Tilda ist auf fast allen Fotos zu sehen. Sie hat noch immer dieselben breiten Schultern und kräftigen Arme. Ihre Rückenmuskeln zeichnen sich deutlich ab. Ich kann kaum glauben, dass mein Körper einmal genauso durchtrainiert war wie ihrer. Ansonsten hat sie sich ziemlich verändert. Die Tilda, die ich kannte, hätte kaum je Alkohol getrunken und definitiv keine Zigaretten geraucht. Wir sind auch nie auf Partys gegangen, weil wir selbst an den Wochenenden früh aufstehen und zum Schwimmtraining mussten. Mein Vater hat mir erzählt, dass sich ihre Eltern im vergangenen Sommer getrennt haben. Mich hat es nicht weiter gewundert, weil sie schon lange Probleme hatten, aber ich weiß nicht, wie es für Tilda ist. Außer was auf den Fotos zu sehen ist, weiß ich eigentlich gar nichts mehr über ihr Leben.

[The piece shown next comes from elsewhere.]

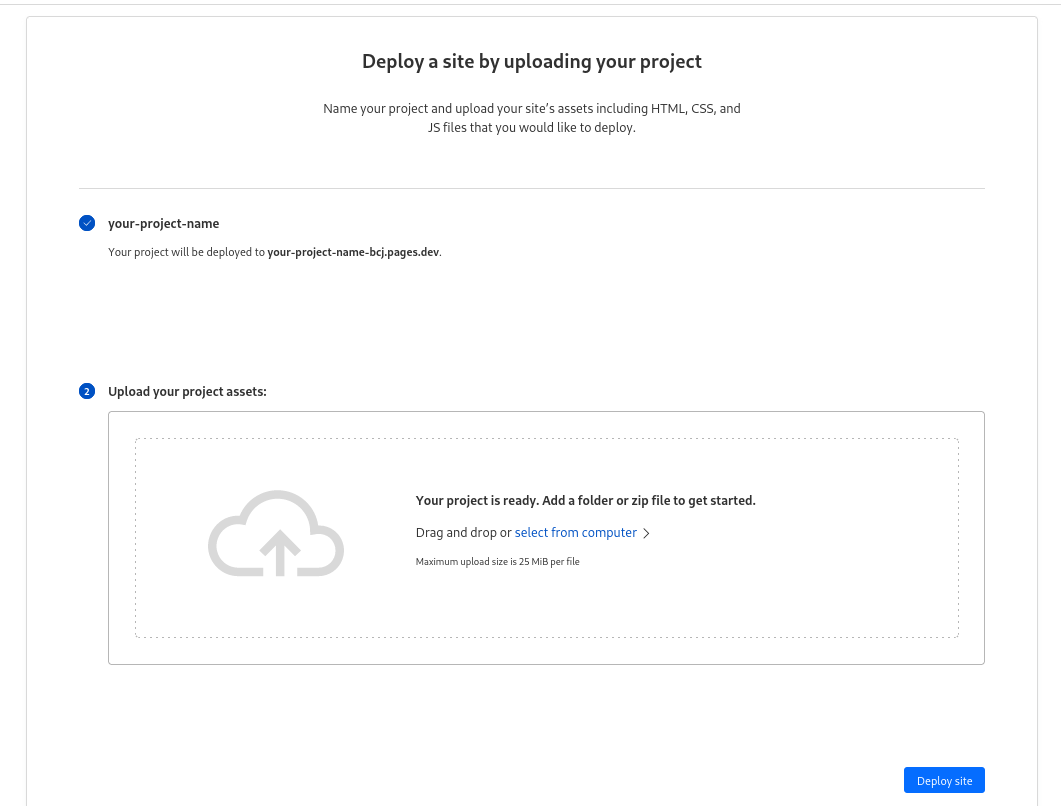
Task: Click the Upload your project assets label
Action: (187, 391)
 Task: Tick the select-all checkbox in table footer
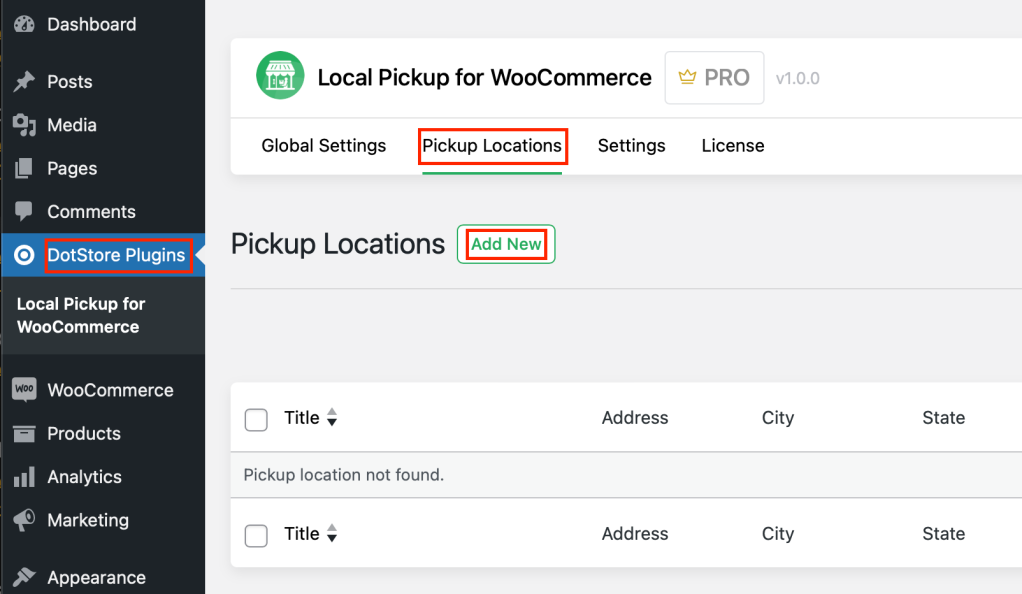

Sie war meine beste Freundin. Meine wichtigsten Erinnerungen haben alle mit ihr zu tun und ich kann nicht erklären, wer ich bin, ohne von Tilda zu erzählen.

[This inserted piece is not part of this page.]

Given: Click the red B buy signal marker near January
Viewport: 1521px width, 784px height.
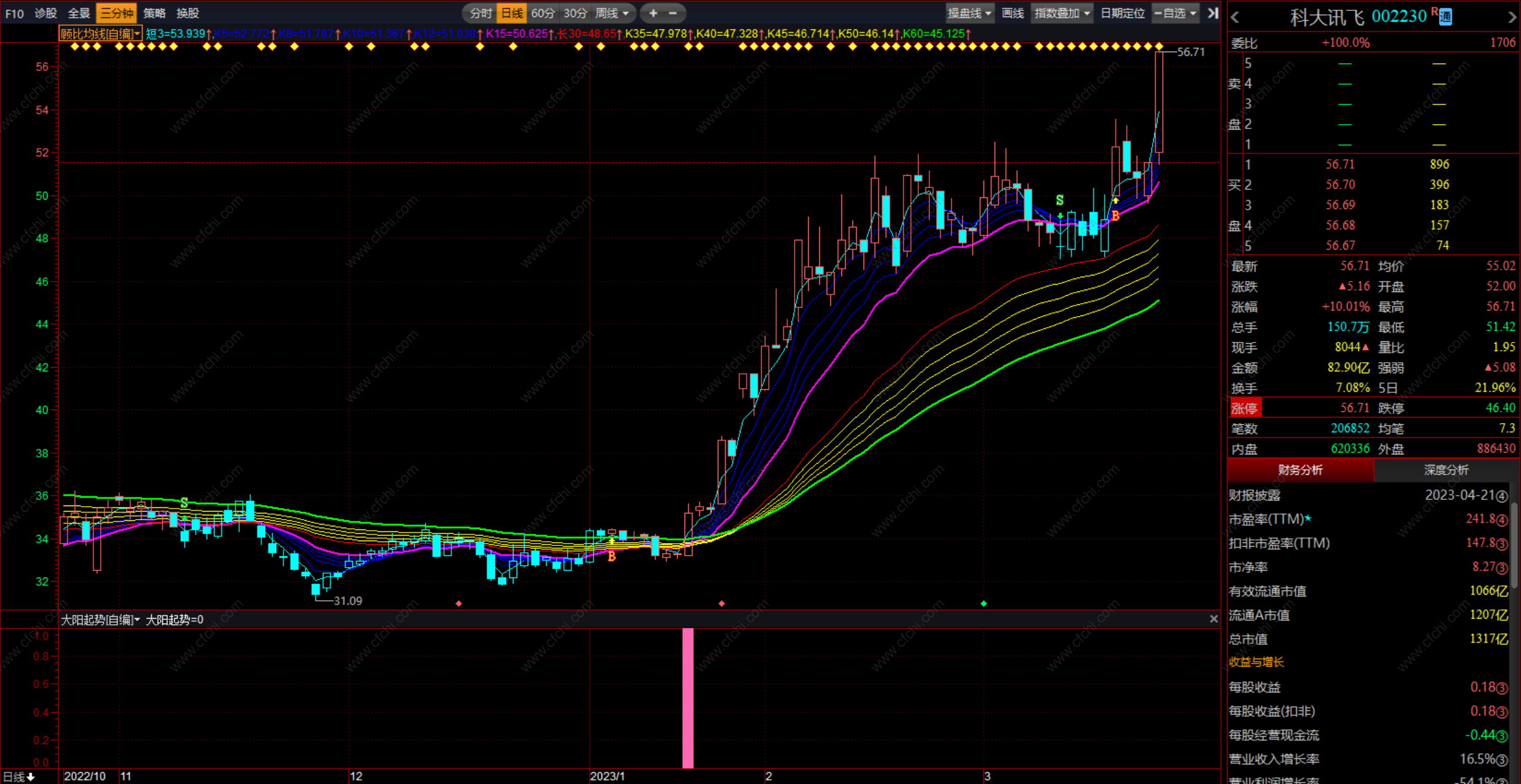Looking at the screenshot, I should (x=611, y=556).
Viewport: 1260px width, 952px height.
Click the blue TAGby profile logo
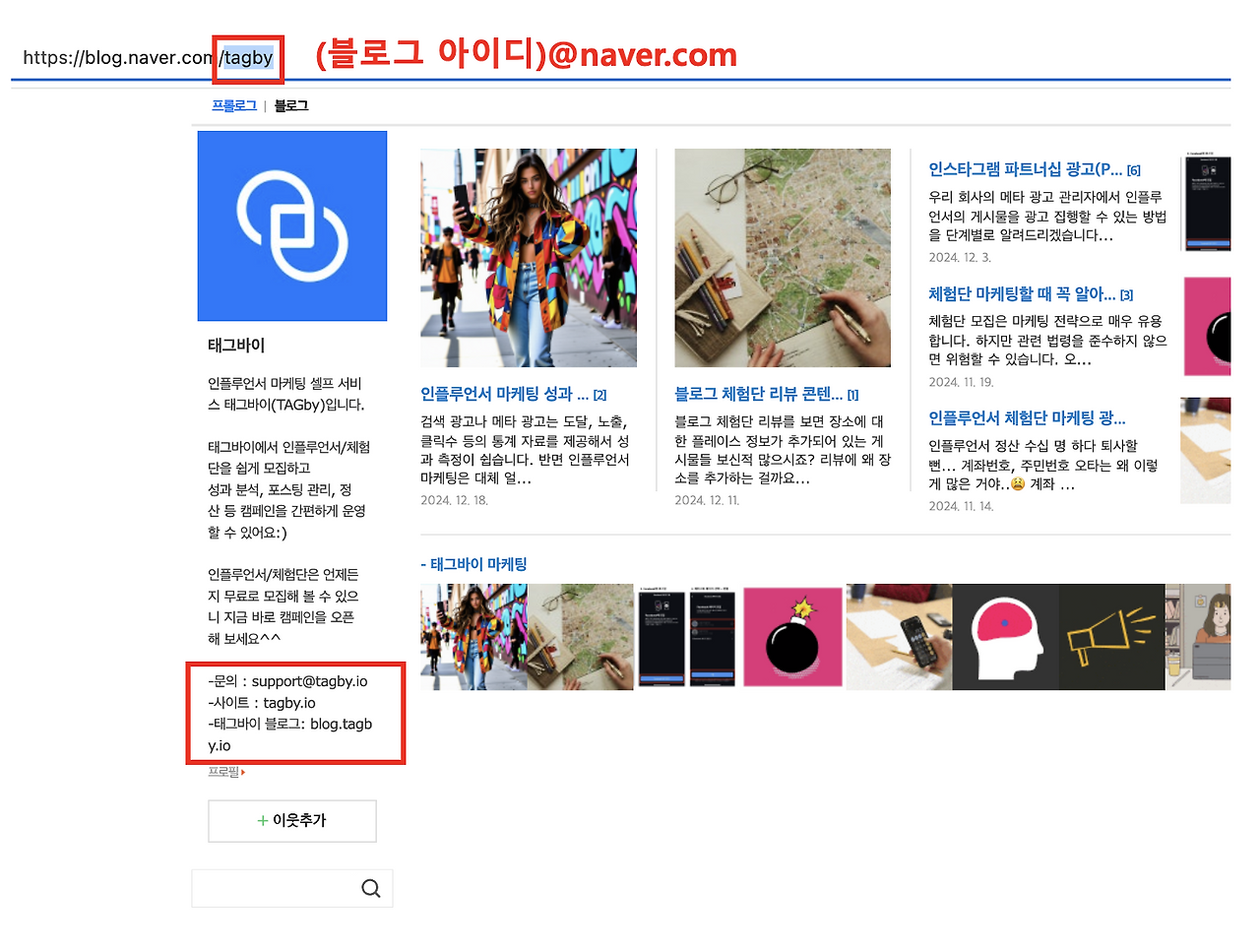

Wir haben uns so oft in diesem Becken aufgehalten, dass ich jeden einzelnen kleinen Riss im Fliesenboden und jedes Astloch oben an der Holzdecke beschreiben kann. Ich weiß noch genau, wie das Chlor mir in den Augen brannte, meine Haut aufweichte und unsere Badeanzüge ausleierte. Es fraß sich in alles hinein. Wir absolvierten sieben, acht oder gar neun Trainingseinheiten pro Woche plus mindestens einen Wettkampf. Oft hatte ich es als stinklangweilig und monoton empfunden. Und es zugleich geliebt. Ich lebte für die kleinen Momente der Euphorie. Wie den Adrenalinkick kurz vorm Start eines Wettkampfes oder die wenigen Augenblicke im Training, in denen die Bewegungen des Körpers perfekt mit der Atmung harmonierten. Ich fühlte mich im Wasser wohler als an Land. Eingehüllt. Leicht. Frei. Es war geradezu magisch.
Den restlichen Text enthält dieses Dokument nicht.